The Enron Debacle Bolsters the Case for Social Security Privatization

As the word “Enron” becomes more and more radioactive in the consciousness of the American electorate, many Democrats have appropriated the infinitive verb “to Enron,” or added the suffix -ize to describe what Bush administration policies, including the tax cut passed last June, will do to an unsuspecting public. Perhaps the most famous example of such innovative usage was Senate Majority Leader Tom Daschle’s (D-S.D.) assertion that Bush wanted to do to Social Security and Medicare what Enron executives did to their company’s finances.

Since the 1964 election, when Republican Barry Goldwater called for an end to Social Security, the Democrats have used the issue to hit Republicans with one hyperbolic bomb after another. In the 1982 campaign, with scissors cutting a Social Security card in the foreground, the Democrats’ commercials accused Republicans of “try(ing) to cut the cost-of-living increases by sixty billion dollars over ten years” and threatening to “increase Social Security taxes.”

Yet two months after the election, a committee composed equally of Democrats and Republicans voted for almost exactly these changes. The Democrats made similar charges about Medicare to secure votes in the 1996 election, but promptly teamed with Republicans the following year to amend the program.

Old-age entitlement politics is soup without seasoning: Democrats demagogue the issue, Republicans run for cover, and both parties team to cut benefits and raise taxes whenever the program approaches insolvency. Sen. Daschle’s Enron jibe is a likely preview of the Democrats’ 2002 installment of this election strategy. Expect Democrats to make fallacious comparisons between the Bush tax cut and other administration policies to the Enron debacle and then use the perceived coziness of Bush and Enron executives to smooth over any glaring inconsistencies.

All in all, it is a strategy that might work, particularly given Republican reticence on the issue. But this outcome would be tragic given the many similarities between Enron’s collapse and the current Social Security system. What appears at first glance to be a liability for Republicans could actually be an asset if only they were willing to make the partial privatization of Social Security, which would allow workers to diversify their retirement savings in ways Enron employees could not, the main focus of the November elections.

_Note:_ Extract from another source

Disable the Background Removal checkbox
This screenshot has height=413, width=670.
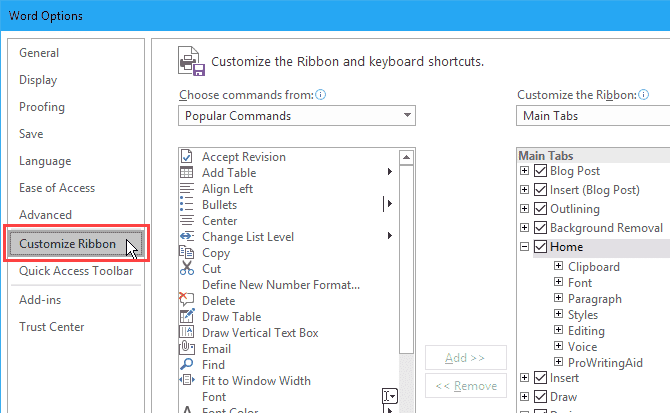(x=541, y=229)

For example, just as accounting gimmickry and hidden debt doomed Enron, the future of Social Security is jeopardized by the same double whammy. Under current law, the portion of payroll taxes that exceed outlays for Medicare and Social Security – estimated to be $161 billion in FY 2001 – are turned over to the Treasury in exchange for interest-bearing I.O.U.s to be stored in a “Trust Fund” and redeemed by future beneficiaries. The Treasury then spends whatever payroll tax revenue it receives, making the I.O.U.s worthless and the “Trust Fund” in which they purportedly reside entirely fictional.

Just as Enron’s mark-to-market accounting and off-balance sheet partnerships allowed the company to hide its dire financial condition from shareholders, the anticipated payroll tax surplus for the next ten years may hide Social Security’s calamitous financials from future retirees until it is too late.

By 2016 – just six years into the retirement of the baby boomer generation – Social Security taxes will be insufficient to cover Social Security outlays. At this time, the Social Security “Trust Fund” will attempt to redeem its I.O.U.s from the Treasury. With no actual assets to pay retirement benefits, the Treasury will be forced to issue new bonds to cover the costs unless Congress acts to increase taxes, reduce benefits, or both.

When this day comes, it may set off a chain of events eerily similar to October 16, 2001, when Enron disclosed that the failure of a hidden partnership caused the company to lose $1.2 billion in shareholder equity. While it would be reckless to suppose that Social Security, or the federal government for that matter, could collapse as swiftly as Enron, when Social Security’s $4 trillion in I.O.U.s comes due, the pressures on the federal budget and the government’s ability to service its debt will be like nothing the nation has seen.

With viable foreign alternatives to dollar-denominated debt, like the Euro, already here, and future rivals, such as the Chinese yuan RMB on the horizon, investors may become less enthusiastic about U.S. Treasury bonds, making the actual cost of financing future benefits far greater than we currently presume.

Thankfully, a viable alternative exists in the form of partial Social Security privatization, which would allow workers to invest a portion of their payroll taxes in a wide array of financial instruments or interest-bearing accounts. These investments would be the property of the beneficiary and stored in regulated private accounts that would be required to be broadly diversified.

Conversely, Social Security locks today’s workers into a system of illusory assets and deprives retirees of the diversification that would help to offset their reliance on federal borrowing and soften the blow to future taxpayers. By making Social Security reform an election issue, Republicans could challenge the Democrats’ historical advantage on the issue and protect future retirees from the same fate that befell Enron employees.